SWJ Book Review – ‘Any Place, Any Time, Any Where: The 1st Air Commandos in World War II’
Joe D. Scobey
Any Place, Any Time, Any Where: The 1st Air Commandos in World War II, By R.D. Van Wagner. USA, Atglen, PA. 171 pages, Schiffer Publishing, 1998, ISBN: 0-7643-0447-X, Hardback $39.95 USD
Operation Thursday is not as well-known as other operations in World War II, but it should be. R.D Van Wagner, the author of, Any Place, Any Time, Any Where wanted to ensure that the 1st Air Commando Group receives the historical attention and credit the unit deserves as the foundation of today’s Air Commandos. Van Wagner’s motivation to write this book came from his father Fred H. van Wagner, who participated as an airman, in Operation Thursday and subsequent operations during World War II. The author studies the environment and circumstances that led to the creation of the 1st Air Commando Group, and the execution of the first Allied aerial assault in Burma on 5 March 1944.
Van Wagner divides his book into 15 chapters. First, he examines Japan’s Prime Minister Hideki Tojo’s motivation to take control of Burma, which was occupied by British forces in December of 1941. The author details the unforgiving terrain in Burma, and the strategic advantages it offered the Japanese forces. He then describes how the Japanese took control of Burma and forced the British forces to evade into India. He goes on to describe British Colonel Orde C. Wingate’s then-novel idea of long-range penetration into enemy territory, utilizing resupply airdrops behind enemy lines.

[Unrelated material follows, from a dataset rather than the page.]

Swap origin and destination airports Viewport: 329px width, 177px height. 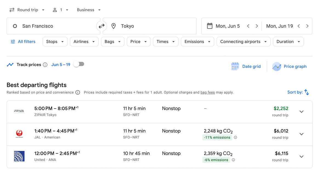tap(101, 26)
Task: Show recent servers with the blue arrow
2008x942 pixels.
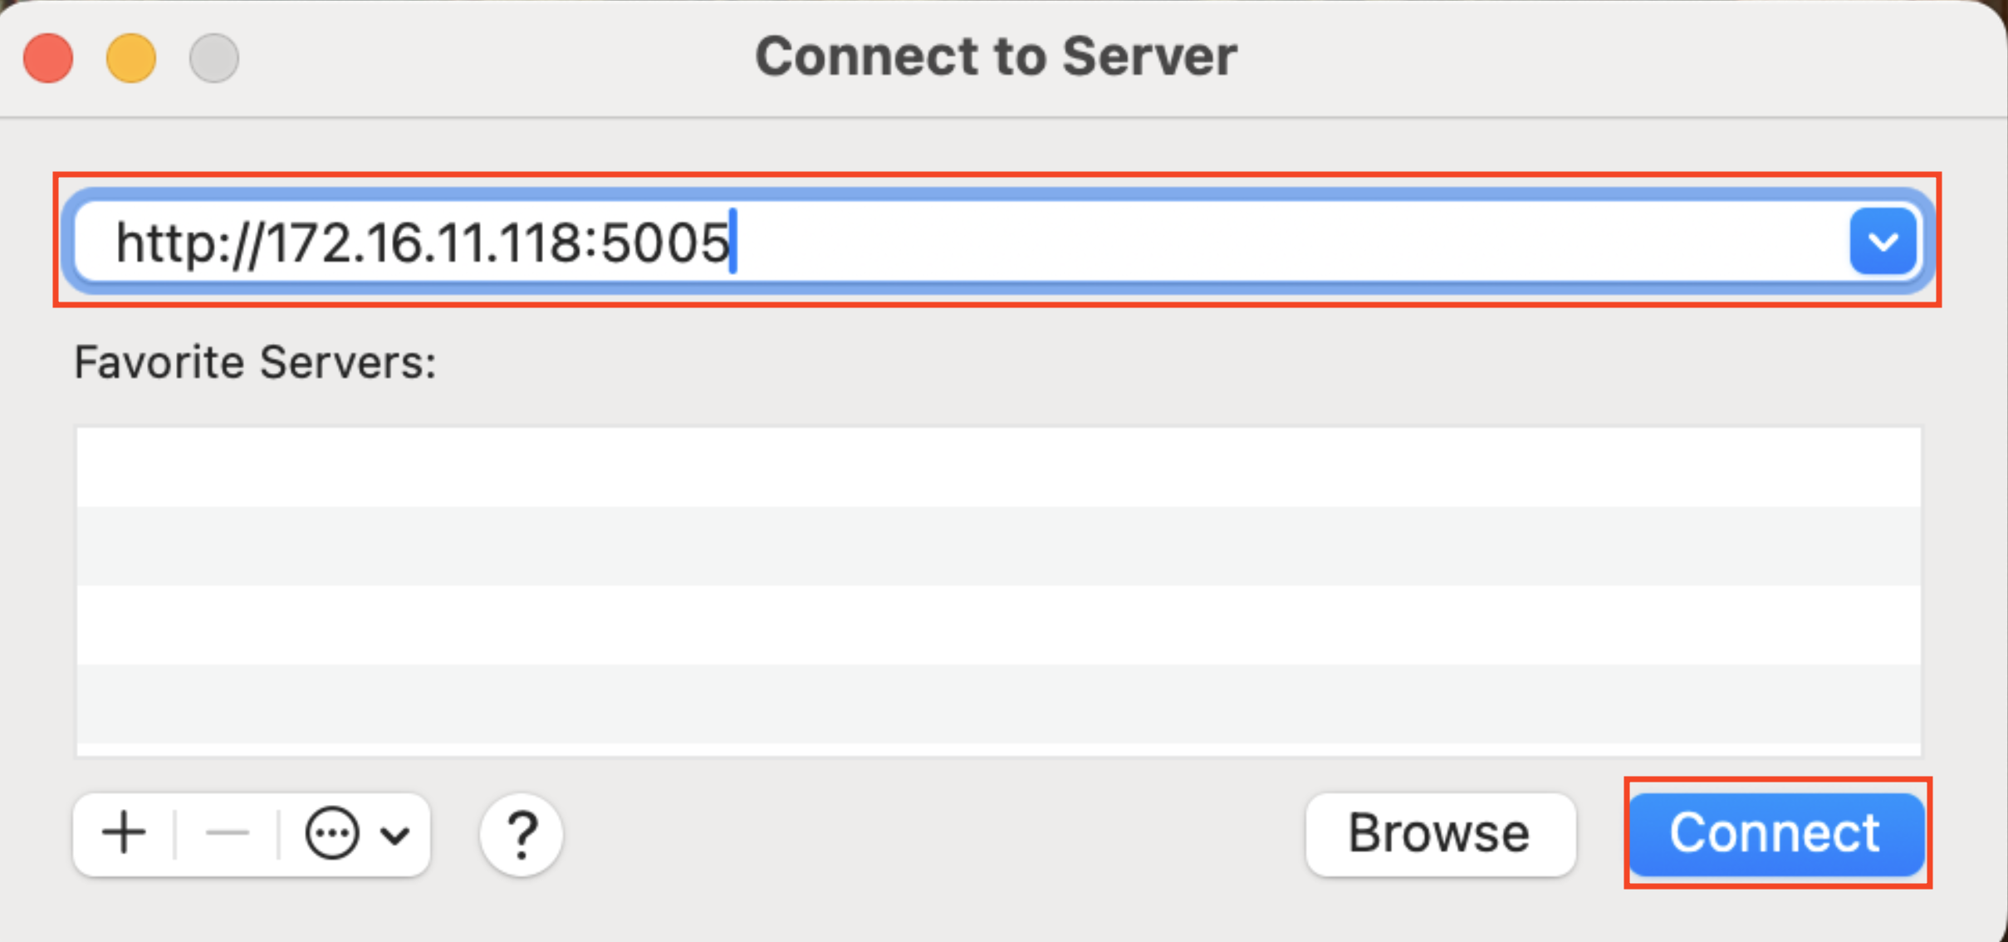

This concept allowed British troops to carry less equipment making them more agile, and harder for the enemy to locate. Wingate was able to validate his concept before retreating into India. Van Wagner highlights how those new concepts made their way from British Prime Minister Winston Churchill, to U.S. President Franklin Roosevelt, and then onto U.S. Army General Henry H. (Hap) Arnold, Commanding General of U.S. Army Air Forces.
The author identifies General Arnold as the father of the 1st Air Commando Group, and rightly so. He describes how Arnold took Wingate’s idea of a long-range penetration unit and developed it into a fully self-reliant organization. He explain’s why the general appointed two specific pilots, Lt.Col. Philip G. Cochran, and Lt.Col. John R. Alison, as co-commanders. The reader will learn how these two turned Wingate’s and Arnold’s ideas into a new way of fighting. Their mindset shifts from the expected norms of needing paperwork to complete tasks, to a mission focused and do the paperwork later type of mindset. This mindset is what allows Cochran and Alison the ability to accumulate all the necessary equipment, aircraft, and troops needed for Operation Thursday in just thirty days. Some of the aircraft selected had never been seen in combat before, like the experimental Sikorsky helicopter. These new technologies, ideas, and equipment will lead to a new way of training and fighting.
Van Wagner expounds on the training and significant events that led up to, during, and following Operation Thursday. He obtains these details from a mixture of official records and first-hand accounts taken from the men of the 1st Air Commando Group. The author narrates the March 1943 operation chronologically. During Operation Thursday, the 1st Air Commandos were able to fly over 200 missions placing over 9,000 men behind Japanese lines. The specifics of the operation are given from the Air Commando point of view. The author also covers subsequent operations, highlighting the success these new tactics had in Burma, and how this unorthodox method of fighting led to success for the Allied forces. This 6-month deployment turned into a two-year multi-operational campaign, ultimately resulting in the Allied forces retaking all of Burma by 3 May 1945.
The author’s ability to incorporate historical maps, photos, and official records allows the reader to see a clear picture of each operation. These small but interesting details about aircraft and the aircrews’ personal stories bring the book to life, allowing readers to place themselves in the battle with the Air Commandos and Col. Wingate’s men. There are also intriguing particulars like the first-ever helicopter rescue and air command and control procedures. These tactics, and original thinking can be seen as the foundation of today’s Air Commandos tactics and procedures.